China is the world’s second-largest corn producer, contributing 23% to global production and playing a vital role in stabilizing the global corn supply. Accurate estimation of corn yield is critical for ensuring food security and formulating agricultural policies. This study combines the World Food Studies (WOFOST) model with deep learning to estimate corn yield and has generated a dataset of corn yield per unit area in the Huang-Huai-Hai Plain from 2014 to 2023. Using the WOFOST model, which incorporates meteorological, soil, crop, and management data, the study provides a dynamic simulation dataset of yield formation processes backed by agronomic mechanisms, addressing the issue of sample scarcity in traditional statistical models. Building on this, the deep learning model GRU (Gated Recurrent Unit) captures nonlinear relationships in time-series data and accounts for the cumulative effects of various growth stages during crop development, improving the accuracy of yield estimation.

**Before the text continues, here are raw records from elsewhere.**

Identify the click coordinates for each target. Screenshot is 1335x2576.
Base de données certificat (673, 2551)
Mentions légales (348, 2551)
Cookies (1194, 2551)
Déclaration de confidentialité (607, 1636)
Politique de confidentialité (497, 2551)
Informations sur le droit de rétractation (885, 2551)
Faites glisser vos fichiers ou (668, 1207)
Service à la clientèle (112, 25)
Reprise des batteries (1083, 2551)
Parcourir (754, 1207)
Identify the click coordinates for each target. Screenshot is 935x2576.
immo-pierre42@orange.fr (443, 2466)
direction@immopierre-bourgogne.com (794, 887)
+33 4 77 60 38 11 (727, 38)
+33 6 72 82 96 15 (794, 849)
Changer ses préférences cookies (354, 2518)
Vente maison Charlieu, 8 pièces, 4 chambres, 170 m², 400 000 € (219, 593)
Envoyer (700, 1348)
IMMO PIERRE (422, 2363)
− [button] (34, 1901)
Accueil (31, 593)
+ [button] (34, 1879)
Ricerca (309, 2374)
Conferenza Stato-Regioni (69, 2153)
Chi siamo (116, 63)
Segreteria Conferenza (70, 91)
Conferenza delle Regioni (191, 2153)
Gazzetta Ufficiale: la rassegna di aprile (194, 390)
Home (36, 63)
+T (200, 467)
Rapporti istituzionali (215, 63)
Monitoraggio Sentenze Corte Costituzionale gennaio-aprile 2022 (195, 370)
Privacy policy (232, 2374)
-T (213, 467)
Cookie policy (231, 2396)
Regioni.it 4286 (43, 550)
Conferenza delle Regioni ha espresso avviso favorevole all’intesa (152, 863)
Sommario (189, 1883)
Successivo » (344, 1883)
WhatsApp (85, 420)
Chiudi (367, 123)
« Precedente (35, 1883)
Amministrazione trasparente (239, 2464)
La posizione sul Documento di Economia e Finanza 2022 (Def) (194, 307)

Subsequently, the initial results are corrected using statistical data to ensure closer alignment with actual conditions. Results demonstrate that the estimated accuracy from 2014 to 2023 exceeds 85% overall, with correlation coefficients (r) ranging from 0.47 to 0.76 and RMSE values ranging from 487 to 1 168 kg·hm⁻². This method performs well even without relying on field survey data, facilitating large-scale mapping of corn yield distribution. By integrating crop models based on growth process simulation with deep learning, the method resolves the issue of sample scarcity, strengthens the role of agronomic knowledge in yield estimation, and provides new insights for crop yield estimation, with the potential to be applied to other crops.